## What you need to do
Lay out the text of the records below as a JSON list of strings, one string per line, with blank lines left out. Leave the pictures out of your answer.

## Available data

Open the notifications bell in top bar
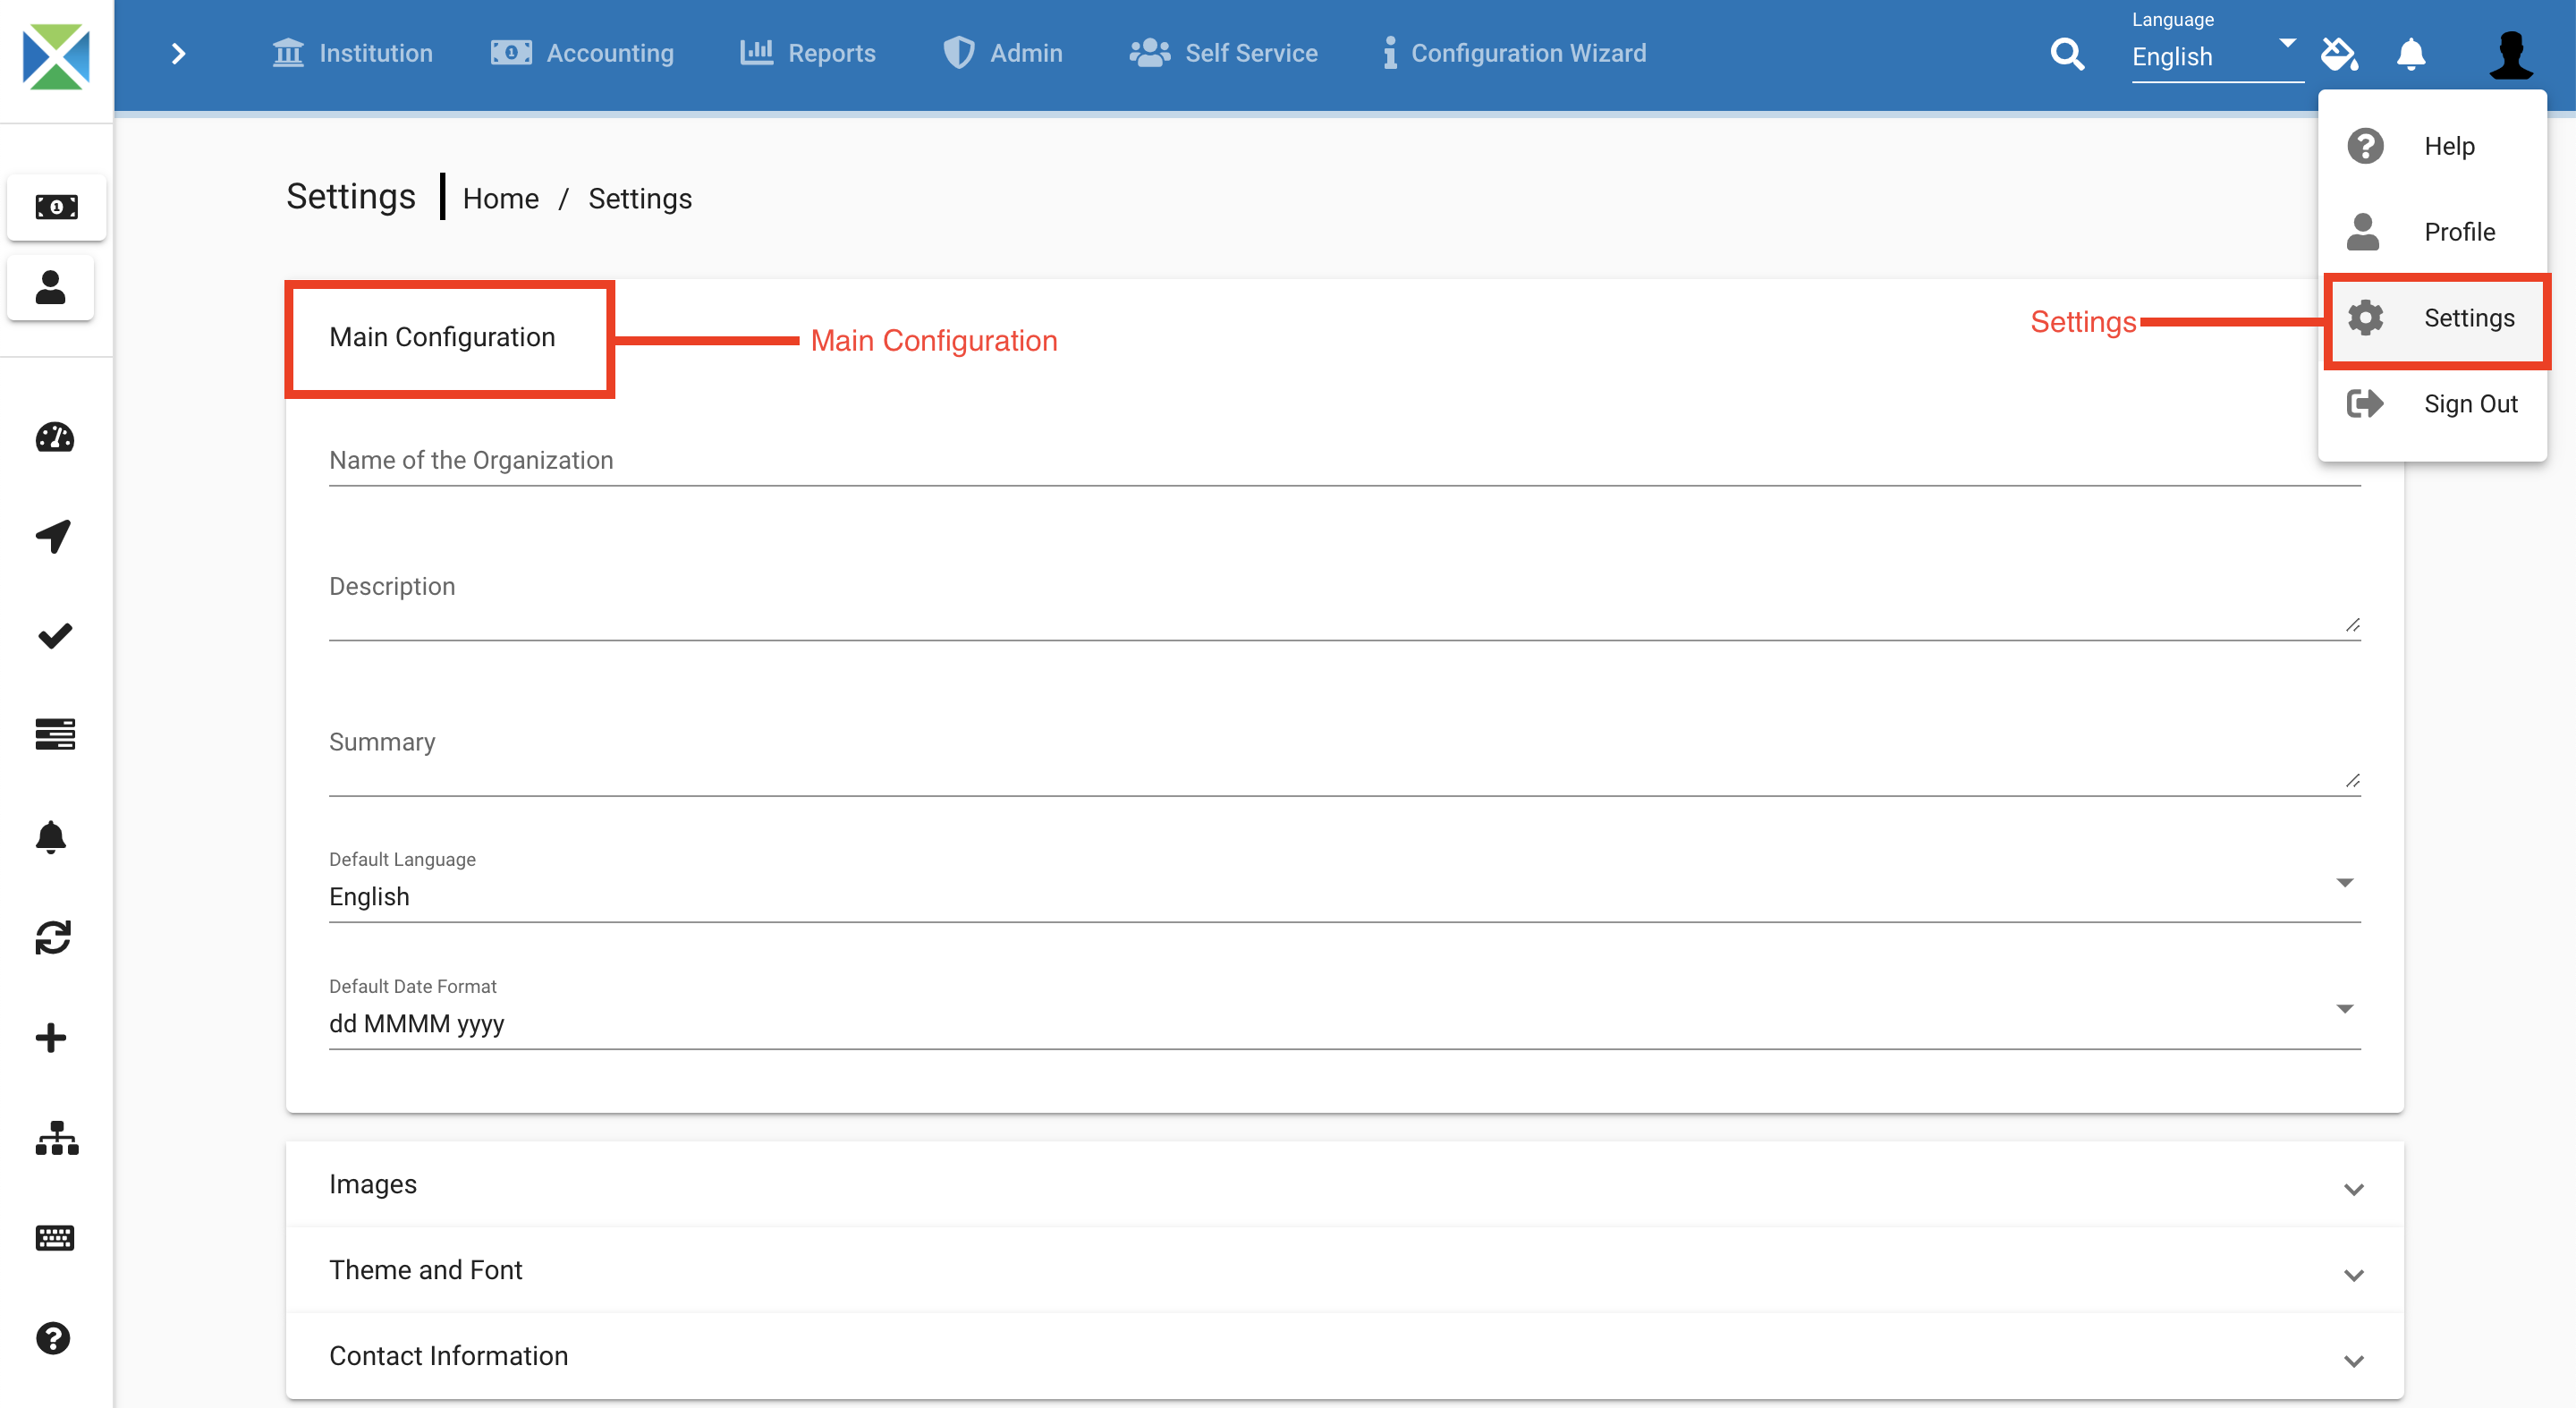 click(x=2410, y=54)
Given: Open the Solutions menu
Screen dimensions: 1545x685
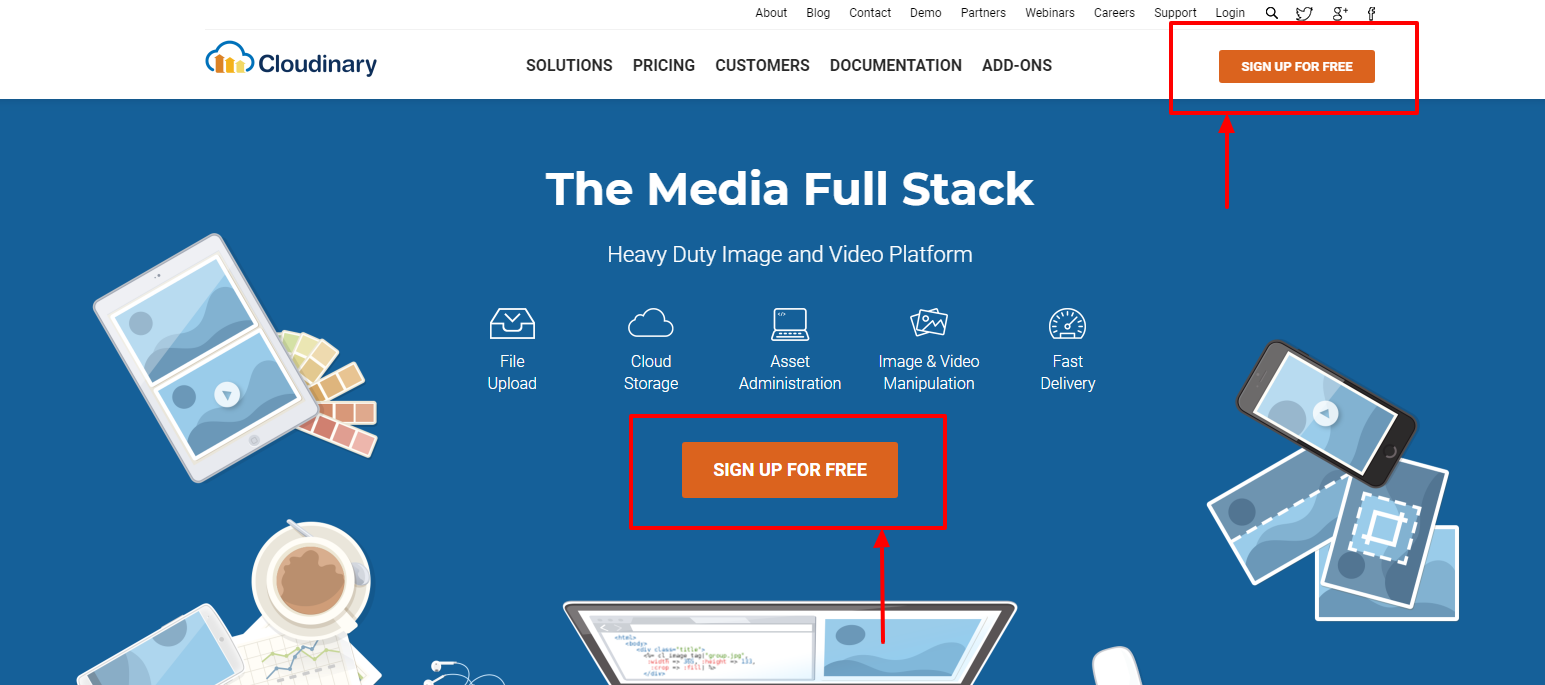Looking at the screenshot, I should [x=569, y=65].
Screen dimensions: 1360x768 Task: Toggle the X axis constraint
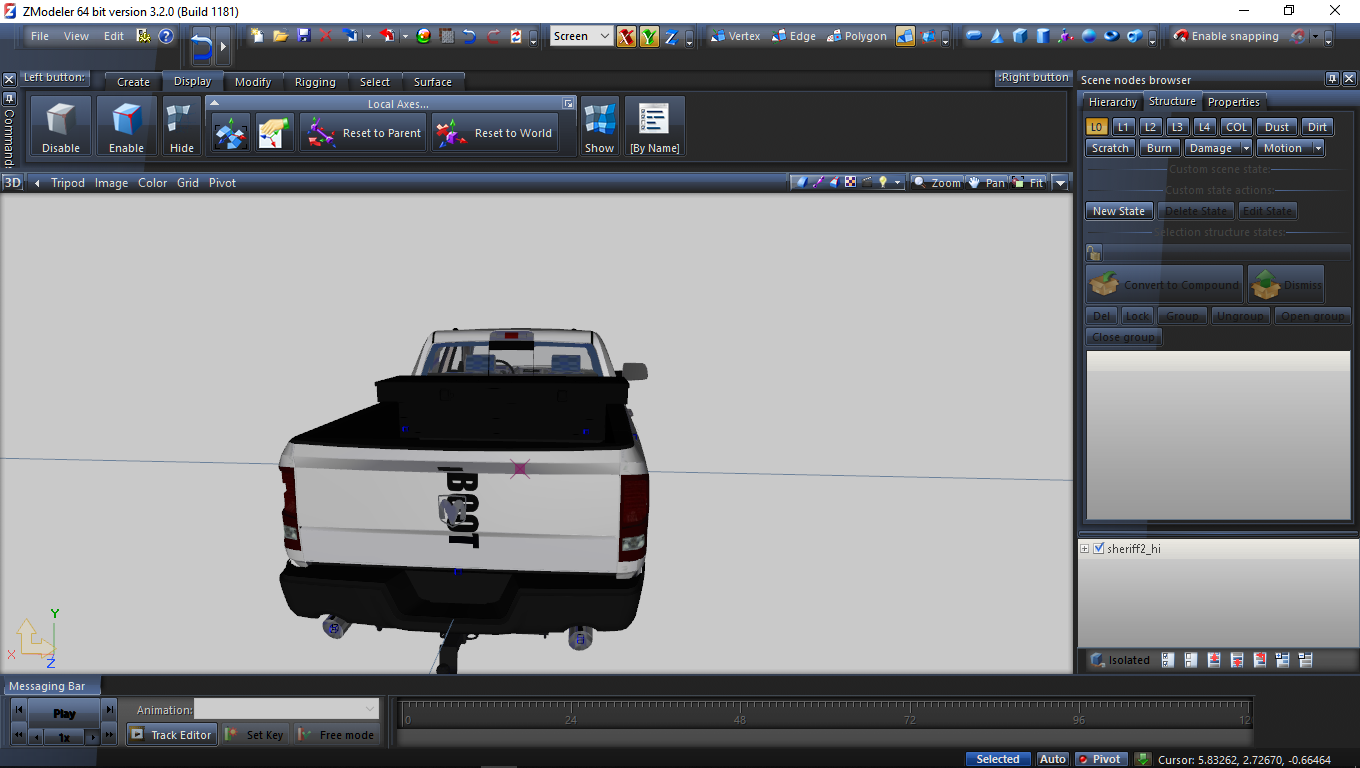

## Task response
[
  "Open the notifications bell in top bar",
  " click(x=2410, y=54)",
  "Given: Open the Solutions menu",
  "Screen dimensions: 1545x685",
  "Looking at the screenshot, I should [x=569, y=65].",
  "Screen dimensions: 1360x768 Task: Toggle the X axis constraint"
]